In particular, the measures include safeguarding the confidentiality, integrity and availability of data by limiting physical access to the data.

Obligation to provide personal data
In the context of our business relationship, you must provide those personal data that are necessary for the establishment and implementation of a business relationship and the fulfillment of the associated contractual obligations (you usually do not have a legal obligation to provide us with data). Without this data, we will generally not be able to conclude a contract with you (or the entity or person you represent), to process it or to fulfill our legal duties.

Profiling and automated decision making
The personal data is not used as the basis for automated decision-making. We do not carry out any profiling with the personal data.

Rights of the data subject
Within the scope of the data protection law applicable to you and insofar as provided therein (such as in the case of the GDPR), you have the right to information, correction, deletion, the right to restrict data processing and otherwise to object to our data processing as well as to the surrender of certain personal data for the purpose of transfer to another entity (so-called data portability). Please note, however, that we reserve the right to enforce the restrictions provided for by law. For example, if we are obliged to store or process certain data, if we have an overriding interest in doing so (insofar as we are entitled to rely on this) or if we need the data to assert claims.
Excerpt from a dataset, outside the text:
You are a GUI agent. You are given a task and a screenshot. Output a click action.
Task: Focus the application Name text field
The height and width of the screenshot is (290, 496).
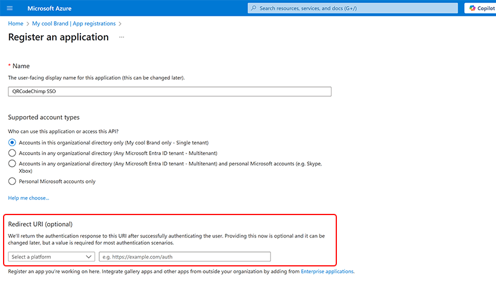click(x=169, y=92)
If you incur costs, we will inform you in advance. We have already informed you about the possibility of revoking your consent in the chapter "Purposes of data processing and legal basis". Please note that exercising these rights may conflict with contractual agreements and may have consequences such as premature termination of the contract or cost consequences. We will inform you in advance if this is not already contractually or legally regulated.
The exercise of such rights usually requires that you clearly prove your identity (e.g. by means of a copy of your identity card, where your identity is otherwise not clear or cannot be verified). To assert your rights, you can contact us at the address given in chapter "Data protection officer". Every data subject also has the right to enforce his or her claims in court or to file a complaint with the competent data protection authority. The competent data protection authority in Switzerland is the Federal Data Protection and Information Commissioner (www.edoeb.admin.ch).

Changes
We may amend this privacy policy at any time without prior notice. The current version published on our website shall apply. Insofar as this appears appropriate, we will inform you of the change by e-mail or other suitable means in the event of an update.